There are broadly three types of cover of offer to UK motorists – third party only, third party fire and theft (TPFT) and fully comprehensive.
- Third party only is the minimum level of cover required by law. It only covers the cost of damage caused to any third party vehicles or property – meaning it’s left to you to foot the bill for damage to your own car.
- Third party fire and theft offers the same level of cover as third party only, but will also pay out if your car is damaged or written off as a result of fire or theft.
- Fully comprehensive cover offers the assurances of third party fire and theft and will also pay out to repair any damage to your vehicle, even if you were at fault.
If you’ve got fully comprehensive car insurance you might assume this covers you to drive someone else's car with the same level of protection – it is ‘fully comprehensive’ after all.
The trouble is, each insurer has its own set of rules when it comes to the definition of 'fully comprehensive', meaning the level of cover can vary depending upon who you're insured with.
And the chances are your cover will actually drop down to third party only when driving another car.
You may even find your fully comprehensive policy doesn’t come with any cover for driving someone else’s car, in which case you could be breaking the law by getting behind the wheel of another vehicle.
So it’s vital you check your policy’s terms and conditions.
But even if you’re happy with the small print, you could get caught out if your insurer updates its policies – as one MoneySuperMarket customer found out the hard way…
We were contacted by a concerned MoneySuperMarket customer who assumed her fully comprehensive policy covered her to drive other cars, as per the terms and conditions set out in the policy booklet.
However, following an accident she had when driving another vehicle, the customer found she wasn’t actually covered – something that wasn’t spelled out in the policy documents, Instead, it was tucked away on page five of a ‘Renewal update leaflet’.
So make sure you check ALL correspondence from your insurer to ensure the cover you’ve got is the cover you need.
We rang around a number of insurers to get an idea of how cover for driving other vehicles can vary under the terms of fully comprehensive cover.
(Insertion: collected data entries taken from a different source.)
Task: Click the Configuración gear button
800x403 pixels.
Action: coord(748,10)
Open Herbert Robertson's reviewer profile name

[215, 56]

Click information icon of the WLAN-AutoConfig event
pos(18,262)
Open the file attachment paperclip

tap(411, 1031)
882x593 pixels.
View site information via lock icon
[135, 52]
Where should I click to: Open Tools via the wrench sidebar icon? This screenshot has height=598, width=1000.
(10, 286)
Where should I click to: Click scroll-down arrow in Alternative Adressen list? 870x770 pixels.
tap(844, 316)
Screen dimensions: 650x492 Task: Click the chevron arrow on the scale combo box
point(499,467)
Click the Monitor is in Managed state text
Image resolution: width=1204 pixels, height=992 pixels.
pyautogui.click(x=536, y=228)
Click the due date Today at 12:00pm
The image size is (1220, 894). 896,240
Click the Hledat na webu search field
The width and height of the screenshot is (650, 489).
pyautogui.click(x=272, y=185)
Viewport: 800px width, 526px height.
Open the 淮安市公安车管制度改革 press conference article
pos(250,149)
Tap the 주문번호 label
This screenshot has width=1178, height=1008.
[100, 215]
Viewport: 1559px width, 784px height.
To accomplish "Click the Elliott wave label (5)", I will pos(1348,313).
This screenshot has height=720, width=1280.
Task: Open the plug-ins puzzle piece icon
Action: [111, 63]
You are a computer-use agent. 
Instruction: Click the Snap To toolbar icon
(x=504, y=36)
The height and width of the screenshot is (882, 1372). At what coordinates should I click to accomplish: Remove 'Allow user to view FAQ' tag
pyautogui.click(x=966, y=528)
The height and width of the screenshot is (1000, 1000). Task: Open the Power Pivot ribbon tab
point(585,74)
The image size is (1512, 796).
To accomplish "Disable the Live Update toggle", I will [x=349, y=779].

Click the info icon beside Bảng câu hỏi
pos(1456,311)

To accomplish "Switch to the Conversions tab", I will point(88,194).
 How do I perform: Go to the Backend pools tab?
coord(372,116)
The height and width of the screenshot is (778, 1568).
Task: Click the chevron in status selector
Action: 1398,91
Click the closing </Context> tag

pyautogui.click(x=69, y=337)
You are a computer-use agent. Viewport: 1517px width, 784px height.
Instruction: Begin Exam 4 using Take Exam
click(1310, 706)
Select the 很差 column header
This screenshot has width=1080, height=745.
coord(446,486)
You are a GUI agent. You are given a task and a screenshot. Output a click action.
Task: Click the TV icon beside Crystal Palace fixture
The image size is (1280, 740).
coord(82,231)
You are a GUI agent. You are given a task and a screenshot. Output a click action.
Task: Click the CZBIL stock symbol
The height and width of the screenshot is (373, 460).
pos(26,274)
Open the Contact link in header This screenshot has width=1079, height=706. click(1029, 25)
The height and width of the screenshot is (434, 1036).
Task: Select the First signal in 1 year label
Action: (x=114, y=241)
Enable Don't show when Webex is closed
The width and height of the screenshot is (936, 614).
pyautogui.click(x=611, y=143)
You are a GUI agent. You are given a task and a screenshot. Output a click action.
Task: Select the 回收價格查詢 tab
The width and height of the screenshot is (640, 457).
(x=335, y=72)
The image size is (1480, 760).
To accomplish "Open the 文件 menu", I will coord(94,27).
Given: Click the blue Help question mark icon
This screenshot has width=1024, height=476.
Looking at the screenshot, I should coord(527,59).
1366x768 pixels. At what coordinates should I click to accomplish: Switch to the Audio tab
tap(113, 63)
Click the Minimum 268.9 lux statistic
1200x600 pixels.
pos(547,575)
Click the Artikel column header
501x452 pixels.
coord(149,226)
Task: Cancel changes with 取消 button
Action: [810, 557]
Here’s what some of them had to say…
Although fully comp will usually cover to you to drive another vehicle, this is generally only on a third party basis - so if you prang your mate’s new motor you'll have to foot the repair bills yourself.
And even if your policy documents say you’re covered to drive other vehicles – third party or otherwise - make sure you check every bit of policy wording as cover can depend upon things such as your age, occupation and type of vehicle you’re driving.
Also bear in mind that this cover is basically provided for the emergency use of another vehicle. If you’ll regularly be using someone else’s car, it’s probably worthwhile getting yourself put down as a named driver on their policy.
A named driver is a someone who is insured to drive a vehicle in which another person does most of the driving. When driving that vehicle, the named driver will have the same level of cover as the main driver.